Türkiyede TÜRK OLMAK

Doç. Dr. Birol ERTAN

Bu yazımdaki değerlendirmelerim ve düşüncelerimden yola çıkarak ayrımcı ve ötekileştirici olduğum gibi yanlış anlamlar çıkarmak isteyenleri, baştan uyarmak istiyorum. İnsanlar arasında ırk, etnik kimlik, din, dil, renk ve diğer ayrımlar yaparak insan haklarından yararlanmada bazı kesim ve zümrelere ayrıcalıklar tanınmasına karşıyım ve bunun bir insanlık suçu olduğuna inanıyorum. Doğuştan gelen özellikler nedeniyle yapılan her türlü ayrımcılığı reddetmeme ve evrensel insan haklarına inanmama karşın, insanların farklılıklarının da görülmesi ve korunması gerektiğine inanıyorum.

Yukarıdaki hatırlatmayı yapmamın nedeni, bu yazımdan bazı cümleleri kesip alarak yanlış anlamlar çıkaracak ve asılsız ithamlar yapacak fırsatçı kafaların daha baştan uyarılması ve engellenmesidir.

Şimdi gelelim konumuza ….

Bu yazımın amacı, Türkiye’de Türk olmanın bir avantaj mı, yoksa bir ciddi bir dezavantaj mı olduğu konusunda yapılan tartışmalara bir katkı sağlamak ve bu konudaki yanlış bir inancı yıkmaya çalışmaktır.

Tezim şudur :

Türkiye’de Türk kökenli olmak, özellikle son 50 yılda ekonomik, siyasal ve toplumsal yaşamın hiçbir alanında Türklere avantajlı bir konum sağlamamış, tersine Türk kökenliler için dezavantajlar yaratmış olup yaratmaya devam etmektedir.

***

Yukarıdaki tespiti yapmam; asla ırkçılık ya da ayrımcılık yapmak, Türk kökenli olmayanların küçümsenmesi, aşağılanması ya da onlara farklı davranılması gerektiği biçiminde anlaşılmasın. Tersine, Türkiye Cumhuriyeti sınırları içinde kökeni ne olursa olsun her Türk vatandaşının aynı hak ve olanaklardan yararlanması gerektiğine inancım tamdır. Ne var ki, bu inancımız, bir gerçeğin altını çizmemize engel oluşturmasın. Ortada bir gerçek varsa, bunun altının çizilmesi ya da dile getirilmesinden de kimsenin rahatsız olmaması gerektiğini düşünüyorum.

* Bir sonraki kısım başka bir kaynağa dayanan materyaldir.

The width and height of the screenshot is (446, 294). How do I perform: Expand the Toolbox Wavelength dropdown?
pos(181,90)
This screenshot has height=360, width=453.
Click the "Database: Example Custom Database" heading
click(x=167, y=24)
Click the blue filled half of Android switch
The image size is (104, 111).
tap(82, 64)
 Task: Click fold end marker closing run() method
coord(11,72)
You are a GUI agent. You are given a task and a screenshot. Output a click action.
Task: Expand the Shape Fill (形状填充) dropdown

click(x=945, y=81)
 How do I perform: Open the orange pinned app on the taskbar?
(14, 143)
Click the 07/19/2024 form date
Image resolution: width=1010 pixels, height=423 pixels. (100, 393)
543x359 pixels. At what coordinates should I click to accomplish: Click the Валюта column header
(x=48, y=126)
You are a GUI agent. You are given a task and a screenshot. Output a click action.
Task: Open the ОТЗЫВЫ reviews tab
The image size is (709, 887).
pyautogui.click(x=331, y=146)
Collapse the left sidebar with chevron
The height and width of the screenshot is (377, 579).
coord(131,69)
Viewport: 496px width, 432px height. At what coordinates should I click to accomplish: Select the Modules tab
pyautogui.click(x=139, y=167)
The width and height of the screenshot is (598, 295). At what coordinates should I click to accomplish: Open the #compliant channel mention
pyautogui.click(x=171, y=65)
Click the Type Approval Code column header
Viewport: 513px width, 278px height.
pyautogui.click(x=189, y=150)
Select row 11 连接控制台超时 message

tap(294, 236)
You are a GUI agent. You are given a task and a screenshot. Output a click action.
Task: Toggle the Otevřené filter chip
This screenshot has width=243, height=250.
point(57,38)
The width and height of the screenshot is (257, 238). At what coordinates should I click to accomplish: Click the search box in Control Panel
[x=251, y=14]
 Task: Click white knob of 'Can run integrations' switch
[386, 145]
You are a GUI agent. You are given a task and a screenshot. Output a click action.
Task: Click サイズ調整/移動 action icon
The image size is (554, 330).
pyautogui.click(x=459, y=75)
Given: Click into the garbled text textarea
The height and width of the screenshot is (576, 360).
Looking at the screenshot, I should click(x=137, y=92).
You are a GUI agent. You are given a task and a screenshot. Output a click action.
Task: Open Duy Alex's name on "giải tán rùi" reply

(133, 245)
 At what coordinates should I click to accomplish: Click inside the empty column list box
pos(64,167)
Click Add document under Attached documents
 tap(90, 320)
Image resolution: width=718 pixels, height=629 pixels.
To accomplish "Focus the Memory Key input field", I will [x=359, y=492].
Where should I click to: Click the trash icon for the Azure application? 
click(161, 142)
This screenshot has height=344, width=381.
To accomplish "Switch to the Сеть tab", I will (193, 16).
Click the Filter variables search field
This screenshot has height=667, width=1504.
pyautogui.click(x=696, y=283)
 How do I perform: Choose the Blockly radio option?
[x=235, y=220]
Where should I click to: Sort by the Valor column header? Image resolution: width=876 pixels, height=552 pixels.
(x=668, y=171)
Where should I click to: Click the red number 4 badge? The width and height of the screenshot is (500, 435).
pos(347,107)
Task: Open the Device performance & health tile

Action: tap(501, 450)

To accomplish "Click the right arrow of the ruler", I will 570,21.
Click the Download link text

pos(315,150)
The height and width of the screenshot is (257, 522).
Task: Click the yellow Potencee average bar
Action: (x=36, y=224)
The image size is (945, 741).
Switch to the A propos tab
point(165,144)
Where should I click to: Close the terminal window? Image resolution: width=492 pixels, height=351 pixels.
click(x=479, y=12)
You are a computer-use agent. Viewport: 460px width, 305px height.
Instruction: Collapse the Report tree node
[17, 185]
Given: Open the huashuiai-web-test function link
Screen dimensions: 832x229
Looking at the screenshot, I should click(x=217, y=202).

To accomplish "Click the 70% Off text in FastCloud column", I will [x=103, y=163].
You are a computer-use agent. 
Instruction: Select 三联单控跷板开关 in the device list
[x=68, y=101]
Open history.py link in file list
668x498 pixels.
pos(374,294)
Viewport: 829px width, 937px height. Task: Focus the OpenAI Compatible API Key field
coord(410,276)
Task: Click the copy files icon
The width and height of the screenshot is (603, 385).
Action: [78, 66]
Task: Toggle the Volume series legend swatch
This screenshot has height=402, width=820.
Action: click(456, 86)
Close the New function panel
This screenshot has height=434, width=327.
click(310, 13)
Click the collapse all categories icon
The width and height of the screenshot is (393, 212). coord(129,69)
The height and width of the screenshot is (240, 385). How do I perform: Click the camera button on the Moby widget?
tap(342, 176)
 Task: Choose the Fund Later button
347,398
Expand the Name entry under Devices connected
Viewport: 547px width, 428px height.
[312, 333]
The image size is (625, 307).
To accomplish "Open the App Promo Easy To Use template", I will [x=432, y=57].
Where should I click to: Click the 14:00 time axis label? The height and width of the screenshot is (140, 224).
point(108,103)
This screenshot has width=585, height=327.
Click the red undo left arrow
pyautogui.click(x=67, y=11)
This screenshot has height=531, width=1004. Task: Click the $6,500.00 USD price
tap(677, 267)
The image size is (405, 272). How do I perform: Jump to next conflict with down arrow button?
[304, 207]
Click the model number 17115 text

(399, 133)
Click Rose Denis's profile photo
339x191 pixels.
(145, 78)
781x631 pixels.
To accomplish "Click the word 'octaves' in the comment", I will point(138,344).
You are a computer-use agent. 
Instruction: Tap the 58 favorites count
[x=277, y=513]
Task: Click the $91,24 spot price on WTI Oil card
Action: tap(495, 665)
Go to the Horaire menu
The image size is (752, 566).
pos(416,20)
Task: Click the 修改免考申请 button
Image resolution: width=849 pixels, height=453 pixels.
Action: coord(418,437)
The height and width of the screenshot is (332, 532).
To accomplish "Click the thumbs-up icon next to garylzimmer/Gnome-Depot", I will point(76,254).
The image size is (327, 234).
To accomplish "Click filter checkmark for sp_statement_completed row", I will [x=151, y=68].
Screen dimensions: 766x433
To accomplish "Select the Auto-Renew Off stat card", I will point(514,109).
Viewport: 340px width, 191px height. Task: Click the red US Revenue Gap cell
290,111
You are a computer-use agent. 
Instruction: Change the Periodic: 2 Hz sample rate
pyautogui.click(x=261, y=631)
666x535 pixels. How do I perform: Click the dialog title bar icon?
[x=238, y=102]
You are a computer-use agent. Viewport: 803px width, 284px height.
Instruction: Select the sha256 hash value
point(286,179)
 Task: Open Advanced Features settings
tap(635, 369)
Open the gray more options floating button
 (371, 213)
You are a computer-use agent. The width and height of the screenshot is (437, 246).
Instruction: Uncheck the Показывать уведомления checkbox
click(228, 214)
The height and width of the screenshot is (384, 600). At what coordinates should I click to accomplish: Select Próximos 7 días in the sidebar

Türk Kökenli Olmanın Sonuçları

Türk kökenli olmak ya da olmamak, bir insan için doğuştan gelen bir özellik olduğundan dolayı kutsanacak ya da aşağılanacak bir durum değildir. Ne var ki, Türk kökenli olmak, Türkiye dışındaki ülkelerin çoğunda ikinci sınıf, hatta bazı ülkelerde üçüncü sınıf insan olarak görülmek anlamına gelmektedir.

Avrupa ülkelerinin hemen hepsinde, ABD ve Kanada gibi ülkelerde ya da gelişmiş ülkelerin çoğunda, Türk kökenli olmanın o ülkede yaşamayı zorlaştırdığı bilinmektedir. Bugün Almanya’da, Bulgaristan’da, Yunanistan’da ya da Avrupa ülkelerinin hemen hepsinde Türk kökenlilerin yaşadıkları zorlukları anlatmaya kalksam, bir kitabın sınırlarını aşmak durumunda kalırız.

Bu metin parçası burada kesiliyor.